Student Strategies: Exponents

Every once in a while, a student will do something unexpected.  Okay, that’s a lie.  Unexpected things happen all the time.  What I mean to say is this: every once in a while, a student will use an unexpected method that intrigues me.  As a new teacher, one of the hardest aspects of planning a lesson is “doing the math,” or anticipating how students will try to solve a certain problem.  Because of that, I thought it would be helpful to keep track of some of these methods here under the heading “student strategies.”

A few weeks ago when we were working on properties of exponents, one of my students presented me with this as his work on a quick cool down (read: exit slip) we were doing.  I’m sure you can tell from the pictures, but he was trying to simplify \sqrt{36^3} .  For some reason, he did the opposite of most of my students and decided to work it out on paper, which was good news for me!  His first steps were to take \sqrt{36} and then multiply 6\times6 (not shown), which is pretty normal.

exponents: step 1

At this point he knew he had to multiply by 6 again, but decided to go straight to repeated addition.

exponents: step 2

The willingness to do 6\times6 on paper but not 36\times6 is what intrigues me the most.

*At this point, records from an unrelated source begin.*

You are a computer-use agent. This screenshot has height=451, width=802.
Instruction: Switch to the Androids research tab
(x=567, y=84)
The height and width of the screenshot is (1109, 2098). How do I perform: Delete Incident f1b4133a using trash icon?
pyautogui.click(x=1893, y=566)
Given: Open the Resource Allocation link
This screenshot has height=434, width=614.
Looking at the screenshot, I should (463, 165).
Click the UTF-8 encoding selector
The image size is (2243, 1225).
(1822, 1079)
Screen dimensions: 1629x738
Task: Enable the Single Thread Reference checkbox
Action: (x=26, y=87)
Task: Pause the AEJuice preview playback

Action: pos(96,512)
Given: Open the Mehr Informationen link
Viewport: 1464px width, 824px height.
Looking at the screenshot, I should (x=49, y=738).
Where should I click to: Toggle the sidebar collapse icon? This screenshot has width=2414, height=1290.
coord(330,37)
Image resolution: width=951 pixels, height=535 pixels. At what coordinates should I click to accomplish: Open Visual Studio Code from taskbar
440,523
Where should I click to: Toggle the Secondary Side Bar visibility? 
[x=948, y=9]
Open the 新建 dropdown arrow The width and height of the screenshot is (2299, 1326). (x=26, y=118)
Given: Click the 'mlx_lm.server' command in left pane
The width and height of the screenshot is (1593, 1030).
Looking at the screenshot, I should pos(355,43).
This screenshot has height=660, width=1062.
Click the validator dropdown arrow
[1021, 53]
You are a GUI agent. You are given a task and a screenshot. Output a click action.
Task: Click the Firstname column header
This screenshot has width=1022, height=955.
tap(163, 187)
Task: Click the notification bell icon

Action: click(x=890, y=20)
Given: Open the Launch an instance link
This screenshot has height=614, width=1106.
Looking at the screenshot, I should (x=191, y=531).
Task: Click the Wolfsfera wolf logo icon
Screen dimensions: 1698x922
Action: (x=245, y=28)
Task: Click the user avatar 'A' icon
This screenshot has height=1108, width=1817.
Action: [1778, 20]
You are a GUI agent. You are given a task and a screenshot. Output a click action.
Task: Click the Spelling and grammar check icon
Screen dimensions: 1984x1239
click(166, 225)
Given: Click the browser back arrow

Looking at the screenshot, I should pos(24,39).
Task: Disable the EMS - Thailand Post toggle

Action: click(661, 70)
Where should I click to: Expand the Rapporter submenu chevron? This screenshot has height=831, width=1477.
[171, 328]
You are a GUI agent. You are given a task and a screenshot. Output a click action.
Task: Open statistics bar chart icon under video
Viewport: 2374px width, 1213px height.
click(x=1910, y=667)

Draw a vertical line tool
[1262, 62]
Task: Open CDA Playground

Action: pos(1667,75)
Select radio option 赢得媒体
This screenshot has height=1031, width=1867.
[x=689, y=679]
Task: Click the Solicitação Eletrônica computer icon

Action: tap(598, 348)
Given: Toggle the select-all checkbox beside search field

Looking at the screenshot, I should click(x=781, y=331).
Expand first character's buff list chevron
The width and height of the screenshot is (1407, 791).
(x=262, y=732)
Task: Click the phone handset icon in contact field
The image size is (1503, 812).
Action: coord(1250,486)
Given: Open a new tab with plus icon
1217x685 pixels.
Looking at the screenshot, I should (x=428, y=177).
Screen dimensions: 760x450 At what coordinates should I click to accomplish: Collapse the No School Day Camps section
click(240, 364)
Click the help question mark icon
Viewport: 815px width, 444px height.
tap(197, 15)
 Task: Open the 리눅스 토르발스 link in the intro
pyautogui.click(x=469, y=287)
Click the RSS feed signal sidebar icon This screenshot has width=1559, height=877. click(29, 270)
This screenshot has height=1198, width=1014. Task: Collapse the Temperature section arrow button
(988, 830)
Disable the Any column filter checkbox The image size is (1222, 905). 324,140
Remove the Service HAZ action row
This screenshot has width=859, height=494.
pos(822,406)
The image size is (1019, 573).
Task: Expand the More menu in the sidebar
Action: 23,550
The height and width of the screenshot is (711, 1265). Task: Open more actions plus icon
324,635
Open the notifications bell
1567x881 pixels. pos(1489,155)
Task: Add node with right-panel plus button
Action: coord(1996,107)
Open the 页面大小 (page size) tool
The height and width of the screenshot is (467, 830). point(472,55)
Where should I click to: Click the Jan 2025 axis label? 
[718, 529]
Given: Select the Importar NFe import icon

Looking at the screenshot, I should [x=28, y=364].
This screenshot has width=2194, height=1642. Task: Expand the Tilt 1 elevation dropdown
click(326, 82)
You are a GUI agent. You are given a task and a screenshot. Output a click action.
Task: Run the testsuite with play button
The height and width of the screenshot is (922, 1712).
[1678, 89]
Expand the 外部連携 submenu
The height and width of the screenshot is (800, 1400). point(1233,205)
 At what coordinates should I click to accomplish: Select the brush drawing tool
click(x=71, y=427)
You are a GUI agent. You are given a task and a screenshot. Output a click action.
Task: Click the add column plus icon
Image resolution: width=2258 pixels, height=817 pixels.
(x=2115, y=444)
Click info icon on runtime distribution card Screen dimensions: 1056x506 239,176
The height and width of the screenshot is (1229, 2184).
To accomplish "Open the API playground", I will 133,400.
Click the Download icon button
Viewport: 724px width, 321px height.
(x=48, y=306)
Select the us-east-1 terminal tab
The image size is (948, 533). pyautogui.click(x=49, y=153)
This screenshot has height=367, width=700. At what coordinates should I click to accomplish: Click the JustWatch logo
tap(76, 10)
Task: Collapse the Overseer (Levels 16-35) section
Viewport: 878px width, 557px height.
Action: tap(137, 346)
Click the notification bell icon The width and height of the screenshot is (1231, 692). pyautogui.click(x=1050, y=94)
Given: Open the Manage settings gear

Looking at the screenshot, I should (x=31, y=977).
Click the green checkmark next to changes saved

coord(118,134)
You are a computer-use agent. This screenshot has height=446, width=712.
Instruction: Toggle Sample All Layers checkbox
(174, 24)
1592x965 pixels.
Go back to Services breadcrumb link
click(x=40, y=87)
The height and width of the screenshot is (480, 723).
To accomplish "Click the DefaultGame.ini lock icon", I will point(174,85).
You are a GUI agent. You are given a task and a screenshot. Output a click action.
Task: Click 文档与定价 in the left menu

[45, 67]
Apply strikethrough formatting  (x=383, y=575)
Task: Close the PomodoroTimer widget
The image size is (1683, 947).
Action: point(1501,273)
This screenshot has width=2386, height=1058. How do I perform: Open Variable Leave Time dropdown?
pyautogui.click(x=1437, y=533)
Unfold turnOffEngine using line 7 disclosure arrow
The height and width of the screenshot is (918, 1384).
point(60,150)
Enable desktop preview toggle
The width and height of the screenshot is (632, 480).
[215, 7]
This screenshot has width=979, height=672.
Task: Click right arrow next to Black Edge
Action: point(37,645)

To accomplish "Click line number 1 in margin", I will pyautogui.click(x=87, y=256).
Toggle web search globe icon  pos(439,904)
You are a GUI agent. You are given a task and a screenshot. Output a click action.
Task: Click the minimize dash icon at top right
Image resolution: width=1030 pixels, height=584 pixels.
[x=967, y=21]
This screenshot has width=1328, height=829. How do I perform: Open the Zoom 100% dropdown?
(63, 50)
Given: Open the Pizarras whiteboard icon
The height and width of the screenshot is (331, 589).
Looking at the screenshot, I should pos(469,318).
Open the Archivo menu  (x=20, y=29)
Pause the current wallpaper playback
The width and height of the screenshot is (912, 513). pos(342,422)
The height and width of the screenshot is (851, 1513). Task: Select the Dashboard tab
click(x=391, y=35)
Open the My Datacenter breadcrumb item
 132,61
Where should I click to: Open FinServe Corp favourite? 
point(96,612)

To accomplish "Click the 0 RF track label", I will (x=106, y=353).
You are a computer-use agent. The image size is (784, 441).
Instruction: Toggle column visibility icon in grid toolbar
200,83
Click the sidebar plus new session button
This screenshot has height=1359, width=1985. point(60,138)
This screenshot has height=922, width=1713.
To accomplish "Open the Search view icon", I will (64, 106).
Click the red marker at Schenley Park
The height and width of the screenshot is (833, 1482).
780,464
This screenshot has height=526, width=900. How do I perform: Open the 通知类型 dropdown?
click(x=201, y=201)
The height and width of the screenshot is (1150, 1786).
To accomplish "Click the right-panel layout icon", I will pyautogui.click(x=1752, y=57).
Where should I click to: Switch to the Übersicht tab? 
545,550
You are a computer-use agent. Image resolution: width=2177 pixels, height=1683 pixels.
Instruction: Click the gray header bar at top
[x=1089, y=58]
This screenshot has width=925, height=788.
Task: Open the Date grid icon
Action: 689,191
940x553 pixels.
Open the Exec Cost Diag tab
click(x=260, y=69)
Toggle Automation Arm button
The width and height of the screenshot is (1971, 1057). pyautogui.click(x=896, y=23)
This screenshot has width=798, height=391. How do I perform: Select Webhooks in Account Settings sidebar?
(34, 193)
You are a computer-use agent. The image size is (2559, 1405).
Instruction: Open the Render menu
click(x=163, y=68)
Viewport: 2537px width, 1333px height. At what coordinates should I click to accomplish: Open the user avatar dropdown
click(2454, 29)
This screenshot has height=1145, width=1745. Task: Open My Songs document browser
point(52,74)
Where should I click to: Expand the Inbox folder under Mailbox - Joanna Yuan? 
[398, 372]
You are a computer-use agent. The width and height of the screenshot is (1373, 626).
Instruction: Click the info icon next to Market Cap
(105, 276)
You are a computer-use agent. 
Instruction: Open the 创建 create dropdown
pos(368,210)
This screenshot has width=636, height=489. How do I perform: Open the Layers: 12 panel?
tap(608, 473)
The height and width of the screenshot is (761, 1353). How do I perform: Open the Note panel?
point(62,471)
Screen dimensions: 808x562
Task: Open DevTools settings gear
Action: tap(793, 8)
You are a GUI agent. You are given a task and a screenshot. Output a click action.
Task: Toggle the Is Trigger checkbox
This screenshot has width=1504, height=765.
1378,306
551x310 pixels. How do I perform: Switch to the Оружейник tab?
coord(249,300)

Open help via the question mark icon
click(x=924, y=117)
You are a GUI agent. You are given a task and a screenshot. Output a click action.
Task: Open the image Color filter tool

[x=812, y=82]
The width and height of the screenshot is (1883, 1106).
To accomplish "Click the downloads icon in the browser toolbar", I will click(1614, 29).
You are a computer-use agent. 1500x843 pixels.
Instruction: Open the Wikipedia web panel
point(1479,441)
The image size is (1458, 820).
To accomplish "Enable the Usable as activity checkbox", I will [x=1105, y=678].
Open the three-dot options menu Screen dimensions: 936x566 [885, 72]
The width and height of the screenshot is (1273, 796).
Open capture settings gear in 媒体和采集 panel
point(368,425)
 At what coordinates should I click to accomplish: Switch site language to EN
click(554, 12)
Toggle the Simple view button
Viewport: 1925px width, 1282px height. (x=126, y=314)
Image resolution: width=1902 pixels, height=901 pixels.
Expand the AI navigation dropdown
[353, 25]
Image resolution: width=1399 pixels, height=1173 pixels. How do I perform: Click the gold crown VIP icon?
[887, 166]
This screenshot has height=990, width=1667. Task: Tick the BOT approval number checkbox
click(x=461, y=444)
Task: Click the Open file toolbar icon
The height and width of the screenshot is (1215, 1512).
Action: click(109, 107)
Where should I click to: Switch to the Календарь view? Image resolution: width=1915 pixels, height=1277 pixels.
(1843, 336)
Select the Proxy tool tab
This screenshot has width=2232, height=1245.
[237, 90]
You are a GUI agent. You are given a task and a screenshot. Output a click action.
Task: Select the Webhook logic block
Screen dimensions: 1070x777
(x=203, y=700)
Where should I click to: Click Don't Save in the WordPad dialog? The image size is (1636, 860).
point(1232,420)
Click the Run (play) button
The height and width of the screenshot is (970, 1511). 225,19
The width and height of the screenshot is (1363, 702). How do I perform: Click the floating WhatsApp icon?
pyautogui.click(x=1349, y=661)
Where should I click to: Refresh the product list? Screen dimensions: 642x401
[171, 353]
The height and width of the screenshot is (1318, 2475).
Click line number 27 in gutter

On a semi-related note, we’ve spent quite a bit of time talking about the relationships between addition, multiplication and powers (something I was glad to see @wahedahbug post on twitter today) and it’s definitely something that they get mixed up.  When a student’s knowledge of multiplication facts fail them, I see them go right back to repeated addition for help.  It’s a connection that makes sense to them.  (I even had a student not too long ago show me 3\times3 by drawing three circles with three “cookies” in each one.)  But, when they saw powers as repeated multiplication, they got so excited they now want to use exponents for everything.  We’ve been continually tempted to write x+x as x^{2}.